California's insanity defense follows the M'Naghten Rule, codified in Penal Code ยง 25(b). A defendant is not guilty by reason of insanity if, due to a mental disease or defect, they either couldn't understand what they were doing, or couldn't distinguish right from wrong.
If Jackson's investigation revealed that Nick meets that standard, and Nick is refusing to plead insanity, Jackson has a problem. Under McCoy and Read, he cannot force an insanity defense on his client. But as an attorney, he also has ethical obligations. He cannot present a defense he believes to be fraudulent. He cannot pursue a strategy he knows will fail when a viable alternative exists.
What does an attorney do when he believes his client is legally not guilty under an insanity defense, but his client refuses to allow that defense?
He withdraws.
The Clues Were There
Go back to Jackson's language. "Circumstances beyond Nick's control." If Nick's mental illness is preventing him from accepting the defense that would save his life, that is literally beyond his control. The very condition that makes him not guilty is the same condition preventing him from accepting the defense.
It's a brutal paradox. And Jackson just told us, in the only way he legally can, what happened.

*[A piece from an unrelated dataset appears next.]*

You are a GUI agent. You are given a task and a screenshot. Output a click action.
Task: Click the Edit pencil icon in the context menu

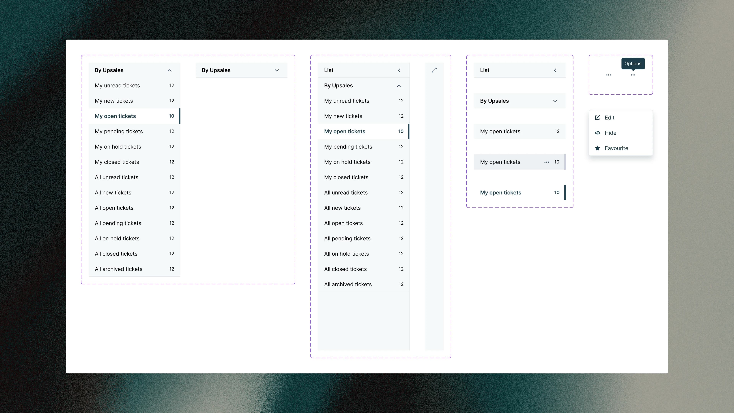tap(598, 117)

The ten sealed subpoenas likely include psychiatric records, treatment histories, possibly communications with Nick's doctors before the killings. The December 19th sealed medical order probably relates to Nick's mental health evaluation. Everything Jackson uncovered pointed toward insanity, and Nick said no.
What Happens Now
Public Defender Kimberly Greene has taken over. She spoke to Nick for "about 30 seconds" before the hearing. The arraignment has been postponed to February 23rd. This is the second postponement.
Greene and her office now inherit a death-penalty-eligible case with complex mental health issues and, presumably, a client who may refuse the defense most likely to save his life. They learned they were taking over Tuesday night.

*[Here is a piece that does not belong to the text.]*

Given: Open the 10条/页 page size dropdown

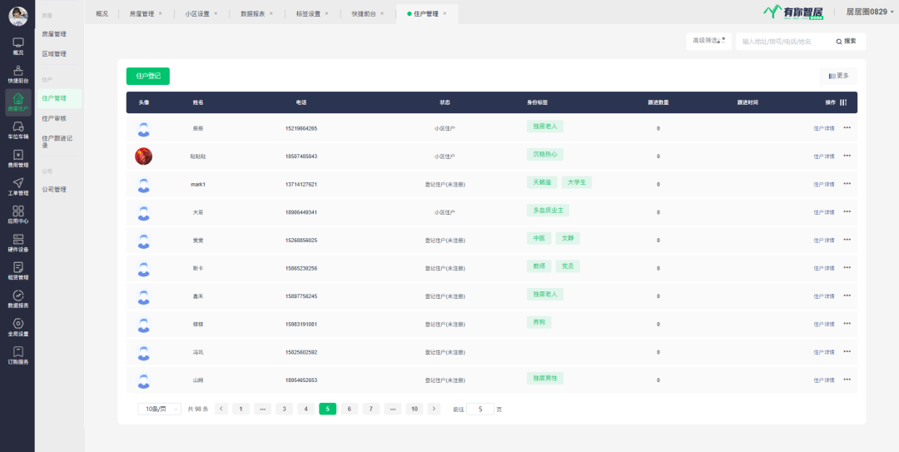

DA Nathan Hochman issued a statement expressing confidence that a jury will convict. The Reiner family released a statement expressing "utmost trust in the legal process."
But the legal process just got infinitely more complicated. Because the Sixth Amendment doesn't just protect defendants from the government. It protects them from their own attorneys. It protects their right to make catastrophic decisions about their own defense.
Why This Matters Beyond This Case
My father spent his career defending people the system wanted to crush. He understood something that most people never grasp: Constitutional rights exist precisely for the situations where exercising them seems irrational. The Fourth Amendment protects you even when you have something to hide. The Fifth Amendment protects you even when silence looks like guilt. The Sixth Amendment protects your right to control your own defense even when your choices seem self-destructive.
Nick Reiner may be exercising his constitutional right to refuse an insanity defense. That's his right. It might be the worst decision of his life. It might result in his death. But it's his decision to make.
Jackson understood this. He investigated the case, found what he needed, and hit a wall he couldn't ethically overcome. So he withdrew and gave the press the only clue he legally could: Under California law, Nick Reiner is not guilty of murder.
The media can chase the money angle. The public can speculate about family drama. But the law tells a different story. And if you understand McCoy and Read, Jackson's withdrawal makes perfect sense.
This case is far from over. We're watching a constitutional collision play out in real time. A man facing the death penalty. A mental illness that might make him legally not guilty. And a right to refuse the very defense that could save him.
Justice is a process. Sometimes that process is brutal to watch.
Watch the system. Question everything.